Saturday, December 01, 2007

Evolution Of The Eye: Recent Review

Blogging on Peer-Reviewed ResearchFresh Brainz reader Alvin alerted me to a recent review article from Nature Reviews Neuroscience (Lamb et. al 2007) about the evolution of the vertebrate eye, to address the criticism of evolutionary biology by another reader in his blog.

Actually, I thought that the mechanism of eye evolution has already been beaten to death by many researchers, so I'm a tad surprised that there is still any controversy about it today.

But since this review is quite clear and well-organized, I feel that I ought to share it with everyone as a focal point for discussion.

1. Historical background

The review article starts with an exerpt of this quote by Charles Darwin more than 120 years ago:

To suppose that the eye, with all its inimitable contrivances for adjusting the focus to different distances, for admitting different amounts of light, and for the correction of spherical and chromatic aberration, could have been formed by natural selection, seems, I freely confess, absurd in the highest possible degree. Yet reason tells me, that if numerous gradations from a perfect and complex eye to one very imperfect and simple, each grade being useful to its possessor, can be shown to exist; if further, the eye does vary ever so slightly, and the variations be inherited, which is certainly the case; and if any variation or modification in the organ be ever useful to an animal under changing conditions of life, then the difficulty of believing that a perfect and complex eye could be formed by natural selection, though insuperable by our imagination, can hardly be considered real.
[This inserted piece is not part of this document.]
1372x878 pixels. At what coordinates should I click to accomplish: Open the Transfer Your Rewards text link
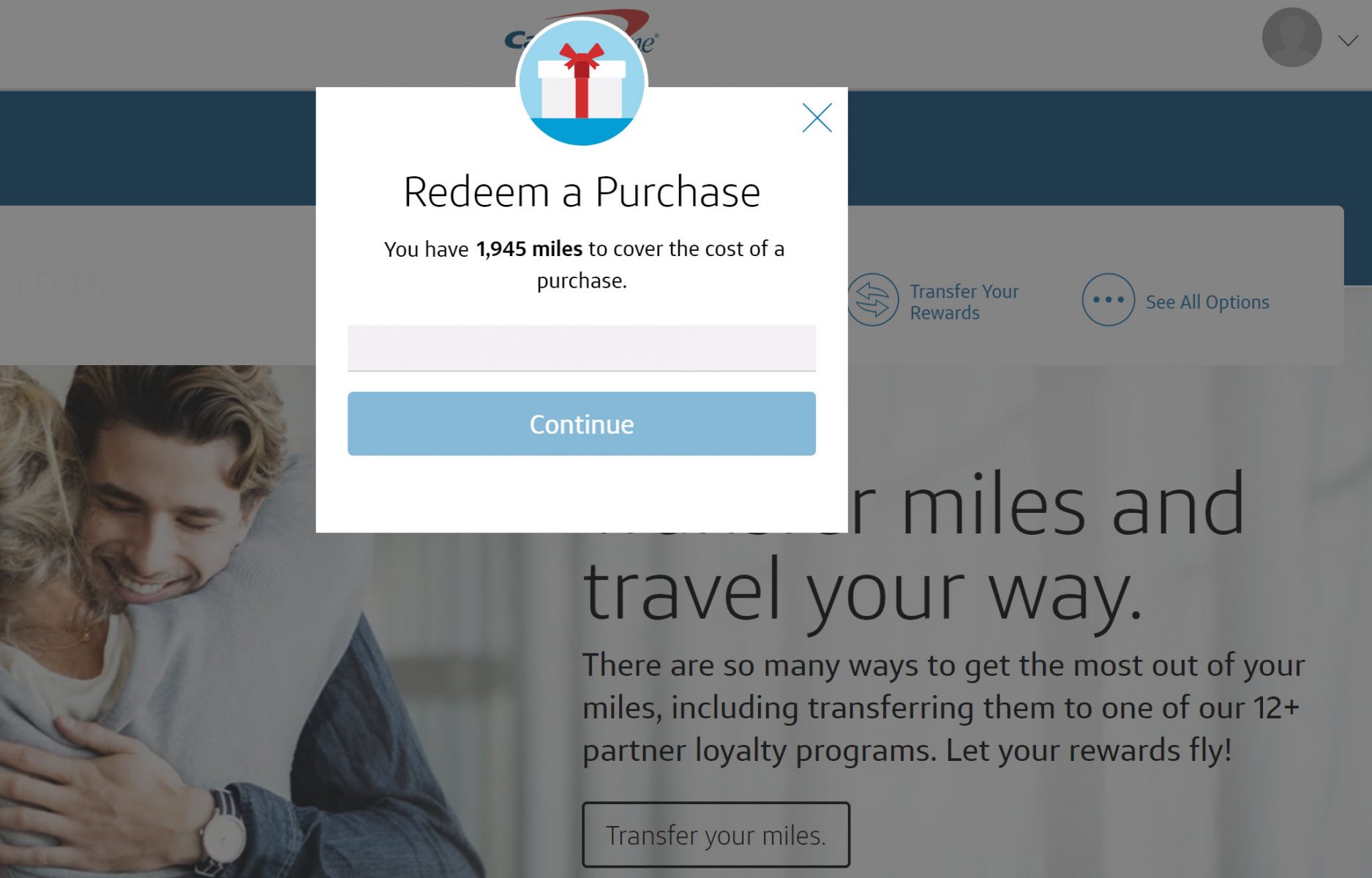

How a nerve comes to be sensitive to light, hardly concerns us more than how life itself first originated; but I may remark that several facts make me suspect that any sensitive nerve may be rendered sensitive to light, and likewise to those coarser vibrations of the air which produce sound.

The first sentence is often quote-mined by creationists attempting to show that Darwin could not explain eye evolution by natural selection, which isn't what Darwin meant at all.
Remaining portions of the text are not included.